Com um roteiro seguro de Bráulio Mantovani, o filme passa-se 15 anos depois do primeiro e Nascimento não comanda mais a ação no campo. Ele agora é Tenente-Coronel do Bope e lidera os Caveiras, mas que fica faz o trabalho externo é o Capitão Matias (André Ramiro). Com uma perturbadora rebelião no presídio Bangu I, a Tropa entra em campo, mas tem que passar por cima dos ideais humanísticos de Fraga (Irandhir Santos, em grande destaque), ativista dos Direitos Humanos. Ali, além da urgência dos fatos, ainda emerge a iminência de dois pensamentos antagônicos: a lei do bandido bom é bandido morto do Bope versus o apurado senso de humanidade e respeito de Fraga. A tensão é física e intelectual. E isso só nos primeiros minutos do filme, que conta com participação assustadora de Seu Jorge.
Conforme o filme vai se desenvolvendo, vemos a complexidade dos poderes que sustentam um Estado, ilustrado pelo oportunismo de governadores, hipocrisia midiática e conivência eleitoral. Nascimento vira subsecretário de segurança do Rio de Janeiro e começa a perceber que seus inimigos podem ser mais domésticos do que ele imagina, principalmente com o crescimento da tal Milícia, corroborada por muitos policiais corruptos. O diretor José Padilha é de uma competência poucas vezes vista no cinema nacional, ao incorporar e transferir esse desencanto que seu protagonista sente para o espectador, que assiste a tudo com um misto de tensão e reflexão sobre a cidade, o país, o mundo que vive.
Wagner Moura é o corpo, o sangue e a alma do filme. Tenho dúvidas se sem a sua presença e organicidade o filme teria o impacto que tem. Cada reação vista na tela é de uma humanidade (até em momentos nada diplomáticos) precisa e sua personalidade suscita amor e ódio, puxando pela razão e pela emoção, tudo num mesmo instante.

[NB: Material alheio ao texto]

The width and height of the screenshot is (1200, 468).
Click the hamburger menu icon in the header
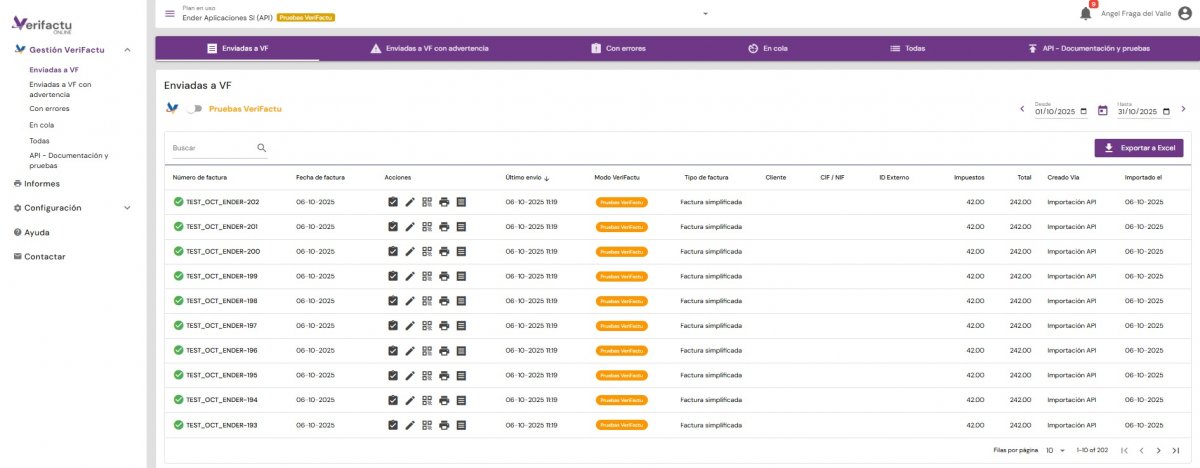point(169,14)
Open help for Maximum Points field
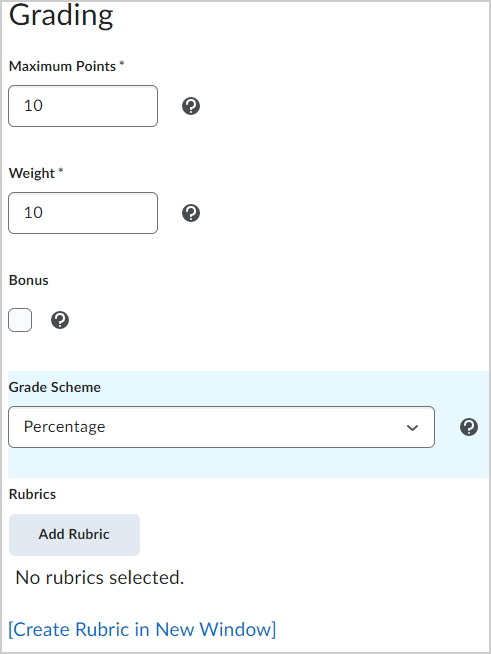The image size is (491, 654). point(191,106)
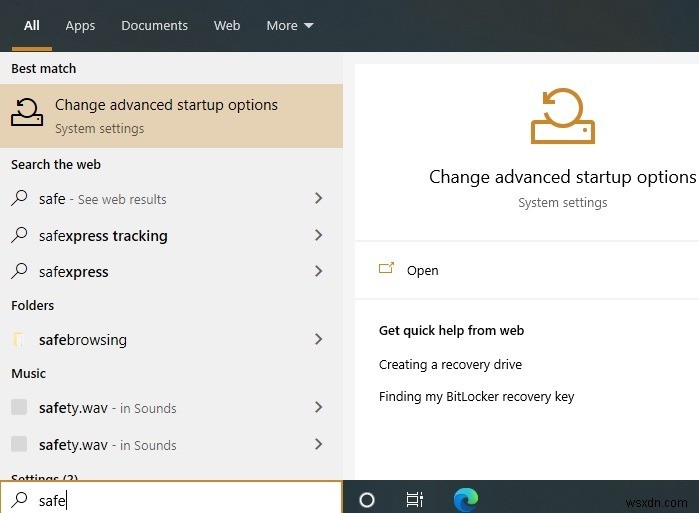699x513 pixels.
Task: Launch Microsoft Edge from the taskbar
Action: [x=465, y=499]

O desenho dramático de seu personagem é simplesmente perfeito. E de suma importância para compreendermos que nessa guerra social em que vivemos, não são heróis que trarão o galardão.
Muito tem se falado que o filme tem respingos referenciais no cinema político de Costa-Gravas, o que faz bastante sentido, uma vez que filmes nacionais até mais notadamente políticos como “Brasília 18%”, do veterano Nelson Pereira dos Santos, se perderam na condução e no foco de seus discursos. Mas o tom politizado de "Tropa 2" tem mais a ver com a própria realidade que ele retrata, e Mantovani soube atentar para isso de forma que o panfletário fosse subjugado ao reacionário. E até a cena conclusiva aponta (muito) para tal. Se no primeiro temos uma desconsertante (!) catarse (social?) com o extermínio de um algoz dramatúrgico, mas perfeitamente real, nessa continuação temos a contemplação, um tanto metafórica, do poder federal, desembocando na bandeira oficial da nação. O impacto, no fundo, dessa vez é pior... Bem pior. Pois o nó na garganta é institucional. Muito mais do que o famoso "que país é esse?", agora a pergunta é "o que é esse país?"